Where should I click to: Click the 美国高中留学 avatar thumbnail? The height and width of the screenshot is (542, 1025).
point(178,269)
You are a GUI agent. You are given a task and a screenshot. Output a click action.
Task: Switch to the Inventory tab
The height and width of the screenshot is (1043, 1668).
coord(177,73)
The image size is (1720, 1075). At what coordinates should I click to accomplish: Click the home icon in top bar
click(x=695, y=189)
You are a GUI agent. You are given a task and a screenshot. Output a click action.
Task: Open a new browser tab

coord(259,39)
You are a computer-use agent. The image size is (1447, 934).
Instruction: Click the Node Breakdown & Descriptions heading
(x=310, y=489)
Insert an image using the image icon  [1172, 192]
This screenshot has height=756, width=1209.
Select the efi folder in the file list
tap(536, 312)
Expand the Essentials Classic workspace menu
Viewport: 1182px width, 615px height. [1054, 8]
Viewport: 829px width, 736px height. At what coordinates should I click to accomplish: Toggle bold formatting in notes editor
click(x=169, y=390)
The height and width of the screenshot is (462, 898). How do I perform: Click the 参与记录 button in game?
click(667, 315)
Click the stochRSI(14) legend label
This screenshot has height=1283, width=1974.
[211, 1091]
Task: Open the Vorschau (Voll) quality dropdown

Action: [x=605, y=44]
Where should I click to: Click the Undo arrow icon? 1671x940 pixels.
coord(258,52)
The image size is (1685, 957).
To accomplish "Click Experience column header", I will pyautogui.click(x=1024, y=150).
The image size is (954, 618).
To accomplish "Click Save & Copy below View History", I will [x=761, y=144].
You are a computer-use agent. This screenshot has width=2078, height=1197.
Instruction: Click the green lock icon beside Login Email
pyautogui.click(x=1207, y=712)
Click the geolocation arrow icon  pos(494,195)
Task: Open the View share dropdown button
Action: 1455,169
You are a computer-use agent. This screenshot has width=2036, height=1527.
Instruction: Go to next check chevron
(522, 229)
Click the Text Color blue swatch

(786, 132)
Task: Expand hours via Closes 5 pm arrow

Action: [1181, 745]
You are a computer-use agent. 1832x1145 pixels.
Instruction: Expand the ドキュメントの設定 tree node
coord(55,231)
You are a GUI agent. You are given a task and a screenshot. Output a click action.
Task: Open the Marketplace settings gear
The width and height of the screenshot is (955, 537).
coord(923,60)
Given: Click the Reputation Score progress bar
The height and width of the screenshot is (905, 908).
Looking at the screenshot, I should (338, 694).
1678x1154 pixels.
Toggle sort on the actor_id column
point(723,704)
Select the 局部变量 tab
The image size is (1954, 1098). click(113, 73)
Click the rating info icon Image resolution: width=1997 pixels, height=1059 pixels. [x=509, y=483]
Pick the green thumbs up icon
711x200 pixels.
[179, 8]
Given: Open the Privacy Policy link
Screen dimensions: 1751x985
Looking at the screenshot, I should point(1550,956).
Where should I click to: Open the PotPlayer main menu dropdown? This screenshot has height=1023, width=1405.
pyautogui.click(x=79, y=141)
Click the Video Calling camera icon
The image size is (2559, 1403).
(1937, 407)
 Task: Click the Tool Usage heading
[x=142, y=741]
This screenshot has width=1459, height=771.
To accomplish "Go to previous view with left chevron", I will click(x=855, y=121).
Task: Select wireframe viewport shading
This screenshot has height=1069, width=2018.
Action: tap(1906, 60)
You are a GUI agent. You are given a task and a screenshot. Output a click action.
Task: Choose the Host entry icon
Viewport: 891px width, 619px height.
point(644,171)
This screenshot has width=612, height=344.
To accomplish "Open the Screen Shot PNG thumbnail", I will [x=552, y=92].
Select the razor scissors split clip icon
################
> [TASK DIRECTIONS] Nothing in the data may be omitted; transcribe it exactly.

> [PROBLEM SOLUTION]
Where should I click to: Click the 美国高中留学 avatar thumbnail? The height and width of the screenshot is (542, 1025).
point(178,269)
You are a GUI agent. You are given a task and a screenshot. Output a click action.
Task: Switch to the Inventory tab
The height and width of the screenshot is (1043, 1668).
coord(177,73)
The image size is (1720, 1075). At what coordinates should I click to accomplish: Click the home icon in top bar
click(x=695, y=189)
You are a GUI agent. You are given a task and a screenshot. Output a click action.
Task: Open a new browser tab

coord(259,39)
You are a computer-use agent. The image size is (1447, 934).
Instruction: Click the Node Breakdown & Descriptions heading
(x=310, y=489)
Insert an image using the image icon  [1172, 192]
This screenshot has height=756, width=1209.
Select the efi folder in the file list
tap(536, 312)
Expand the Essentials Classic workspace menu
Viewport: 1182px width, 615px height. [1054, 8]
Viewport: 829px width, 736px height. At what coordinates should I click to accomplish: Toggle bold formatting in notes editor
click(x=169, y=390)
The height and width of the screenshot is (462, 898). How do I perform: Click the 参与记录 button in game?
click(667, 315)
Click the stochRSI(14) legend label
This screenshot has height=1283, width=1974.
[211, 1091]
Task: Open the Vorschau (Voll) quality dropdown

Action: [x=605, y=44]
Where should I click to: Click the Undo arrow icon? 1671x940 pixels.
coord(258,52)
The image size is (1685, 957).
To accomplish "Click Experience column header", I will pyautogui.click(x=1024, y=150).
The image size is (954, 618).
To accomplish "Click Save & Copy below View History", I will [x=761, y=144].
You are a computer-use agent. This screenshot has width=2078, height=1197.
Instruction: Click the green lock icon beside Login Email
pyautogui.click(x=1207, y=712)
Click the geolocation arrow icon  pos(494,195)
Task: Open the View share dropdown button
Action: 1455,169
You are a computer-use agent. This screenshot has width=2036, height=1527.
Instruction: Go to next check chevron
(522, 229)
Click the Text Color blue swatch

(786, 132)
Task: Expand hours via Closes 5 pm arrow

Action: [1181, 745]
You are a computer-use agent. 1832x1145 pixels.
Instruction: Expand the ドキュメントの設定 tree node
coord(55,231)
You are a GUI agent. You are given a task and a screenshot. Output a click action.
Task: Open the Marketplace settings gear
The width and height of the screenshot is (955, 537).
coord(923,60)
Given: Click the Reputation Score progress bar
The height and width of the screenshot is (905, 908).
Looking at the screenshot, I should (338, 694).
1678x1154 pixels.
Toggle sort on the actor_id column
point(723,704)
Select the 局部变量 tab
The image size is (1954, 1098). click(113, 73)
Click the rating info icon Image resolution: width=1997 pixels, height=1059 pixels. [x=509, y=483]
Pick the green thumbs up icon
711x200 pixels.
[179, 8]
Given: Open the Privacy Policy link
Screen dimensions: 1751x985
Looking at the screenshot, I should point(1550,956).
Where should I click to: Open the PotPlayer main menu dropdown? This screenshot has height=1023, width=1405.
pyautogui.click(x=79, y=141)
Click the Video Calling camera icon
The image size is (2559, 1403).
(1937, 407)
 Task: Click the Tool Usage heading
[x=142, y=741]
This screenshot has width=1459, height=771.
To accomplish "Go to previous view with left chevron", I will click(x=855, y=121).
Task: Select wireframe viewport shading
This screenshot has height=1069, width=2018.
Action: tap(1906, 60)
You are a GUI agent. You are given a task and a screenshot. Output a click action.
Task: Choose the Host entry icon
Viewport: 891px width, 619px height.
point(644,171)
This screenshot has width=612, height=344.
To accomplish "Open the Screen Shot PNG thumbnail", I will [x=552, y=92].
Select the razor scissors split clip icon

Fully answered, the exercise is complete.